-- BEGIN Records supplied --
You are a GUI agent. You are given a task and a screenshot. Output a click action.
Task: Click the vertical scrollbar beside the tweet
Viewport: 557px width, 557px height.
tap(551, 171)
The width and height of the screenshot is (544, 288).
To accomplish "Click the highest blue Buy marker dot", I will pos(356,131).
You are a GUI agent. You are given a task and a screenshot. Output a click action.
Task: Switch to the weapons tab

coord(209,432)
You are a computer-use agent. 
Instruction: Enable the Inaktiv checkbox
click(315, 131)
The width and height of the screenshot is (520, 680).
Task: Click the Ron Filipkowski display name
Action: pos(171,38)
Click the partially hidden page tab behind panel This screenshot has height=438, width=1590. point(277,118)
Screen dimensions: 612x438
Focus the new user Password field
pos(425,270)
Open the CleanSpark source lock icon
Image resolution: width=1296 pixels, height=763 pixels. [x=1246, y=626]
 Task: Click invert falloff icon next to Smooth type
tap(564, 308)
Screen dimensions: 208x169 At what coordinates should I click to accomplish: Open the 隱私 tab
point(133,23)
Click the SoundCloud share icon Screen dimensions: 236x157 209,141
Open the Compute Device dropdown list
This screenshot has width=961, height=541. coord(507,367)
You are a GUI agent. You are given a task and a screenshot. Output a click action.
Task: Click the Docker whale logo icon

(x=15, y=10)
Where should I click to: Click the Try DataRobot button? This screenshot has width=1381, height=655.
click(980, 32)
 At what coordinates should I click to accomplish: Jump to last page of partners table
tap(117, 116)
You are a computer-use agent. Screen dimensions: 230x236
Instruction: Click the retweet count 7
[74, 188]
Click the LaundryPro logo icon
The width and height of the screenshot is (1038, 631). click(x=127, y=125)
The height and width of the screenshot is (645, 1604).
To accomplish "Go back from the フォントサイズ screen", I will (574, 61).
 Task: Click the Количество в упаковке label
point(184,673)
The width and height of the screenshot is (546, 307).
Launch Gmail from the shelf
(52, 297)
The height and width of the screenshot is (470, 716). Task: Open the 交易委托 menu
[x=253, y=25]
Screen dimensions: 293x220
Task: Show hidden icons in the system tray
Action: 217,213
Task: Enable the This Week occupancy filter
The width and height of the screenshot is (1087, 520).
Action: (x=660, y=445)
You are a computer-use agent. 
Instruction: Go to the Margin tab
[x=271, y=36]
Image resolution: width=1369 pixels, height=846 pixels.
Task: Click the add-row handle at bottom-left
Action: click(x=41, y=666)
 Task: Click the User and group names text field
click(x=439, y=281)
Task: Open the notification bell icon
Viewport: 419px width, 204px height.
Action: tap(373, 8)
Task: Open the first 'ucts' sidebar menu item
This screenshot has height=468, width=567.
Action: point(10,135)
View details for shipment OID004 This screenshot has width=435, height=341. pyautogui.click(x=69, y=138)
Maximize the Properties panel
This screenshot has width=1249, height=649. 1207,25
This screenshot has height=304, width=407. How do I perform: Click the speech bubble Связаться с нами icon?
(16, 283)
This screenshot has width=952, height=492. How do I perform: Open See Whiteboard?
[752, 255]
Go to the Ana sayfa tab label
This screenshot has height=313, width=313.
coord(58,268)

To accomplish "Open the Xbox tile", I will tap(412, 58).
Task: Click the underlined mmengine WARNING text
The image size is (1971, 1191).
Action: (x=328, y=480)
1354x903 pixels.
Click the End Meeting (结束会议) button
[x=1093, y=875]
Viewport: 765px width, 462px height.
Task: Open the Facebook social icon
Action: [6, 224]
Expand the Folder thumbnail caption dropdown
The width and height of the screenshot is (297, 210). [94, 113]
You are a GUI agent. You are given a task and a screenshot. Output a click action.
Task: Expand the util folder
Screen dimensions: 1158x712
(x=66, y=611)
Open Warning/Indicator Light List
-- END Records supplied --
* What to do: Copy every one of the lines above, word for word.

* Expected answer:
You are a GUI agent. You are given a task and a screenshot. Output a click action.
Task: Click the vertical scrollbar beside the tweet
Viewport: 557px width, 557px height.
tap(551, 171)
The width and height of the screenshot is (544, 288).
To accomplish "Click the highest blue Buy marker dot", I will pos(356,131).
You are a GUI agent. You are given a task and a screenshot. Output a click action.
Task: Switch to the weapons tab

coord(209,432)
You are a computer-use agent. 
Instruction: Enable the Inaktiv checkbox
click(315, 131)
The width and height of the screenshot is (520, 680).
Task: Click the Ron Filipkowski display name
Action: pos(171,38)
Click the partially hidden page tab behind panel This screenshot has height=438, width=1590. point(277,118)
Screen dimensions: 612x438
Focus the new user Password field
pos(425,270)
Open the CleanSpark source lock icon
Image resolution: width=1296 pixels, height=763 pixels. [x=1246, y=626]
 Task: Click invert falloff icon next to Smooth type
tap(564, 308)
Screen dimensions: 208x169 At what coordinates should I click to accomplish: Open the 隱私 tab
point(133,23)
Click the SoundCloud share icon Screen dimensions: 236x157 209,141
Open the Compute Device dropdown list
This screenshot has width=961, height=541. coord(507,367)
You are a GUI agent. You are given a task and a screenshot. Output a click action.
Task: Click the Docker whale logo icon

(x=15, y=10)
Where should I click to: Click the Try DataRobot button? This screenshot has width=1381, height=655.
click(980, 32)
 At what coordinates should I click to accomplish: Jump to last page of partners table
tap(117, 116)
You are a computer-use agent. Screen dimensions: 230x236
Instruction: Click the retweet count 7
[74, 188]
Click the LaundryPro logo icon
The width and height of the screenshot is (1038, 631). click(x=127, y=125)
The height and width of the screenshot is (645, 1604).
To accomplish "Go back from the フォントサイズ screen", I will (574, 61).
 Task: Click the Количество в упаковке label
point(184,673)
The width and height of the screenshot is (546, 307).
Launch Gmail from the shelf
(52, 297)
The height and width of the screenshot is (470, 716). Task: Open the 交易委托 menu
[x=253, y=25]
Screen dimensions: 293x220
Task: Show hidden icons in the system tray
Action: 217,213
Task: Enable the This Week occupancy filter
The width and height of the screenshot is (1087, 520).
Action: (x=660, y=445)
You are a computer-use agent. 
Instruction: Go to the Margin tab
[x=271, y=36]
Image resolution: width=1369 pixels, height=846 pixels.
Task: Click the add-row handle at bottom-left
Action: click(x=41, y=666)
 Task: Click the User and group names text field
click(x=439, y=281)
Task: Open the notification bell icon
Viewport: 419px width, 204px height.
Action: tap(373, 8)
Task: Open the first 'ucts' sidebar menu item
This screenshot has height=468, width=567.
Action: point(10,135)
View details for shipment OID004 This screenshot has width=435, height=341. pyautogui.click(x=69, y=138)
Maximize the Properties panel
This screenshot has width=1249, height=649. 1207,25
This screenshot has height=304, width=407. How do I perform: Click the speech bubble Связаться с нами icon?
(16, 283)
This screenshot has width=952, height=492. How do I perform: Open See Whiteboard?
[752, 255]
Go to the Ana sayfa tab label
This screenshot has height=313, width=313.
coord(58,268)

To accomplish "Open the Xbox tile", I will tap(412, 58).
Task: Click the underlined mmengine WARNING text
The image size is (1971, 1191).
Action: (x=328, y=480)
1354x903 pixels.
Click the End Meeting (结束会议) button
[x=1093, y=875]
Viewport: 765px width, 462px height.
Task: Open the Facebook social icon
Action: [6, 224]
Expand the Folder thumbnail caption dropdown
The width and height of the screenshot is (297, 210). [94, 113]
You are a GUI agent. You are given a task and a screenshot. Output a click action.
Task: Expand the util folder
Screen dimensions: 1158x712
(x=66, y=611)
Open Warning/Indicator Light List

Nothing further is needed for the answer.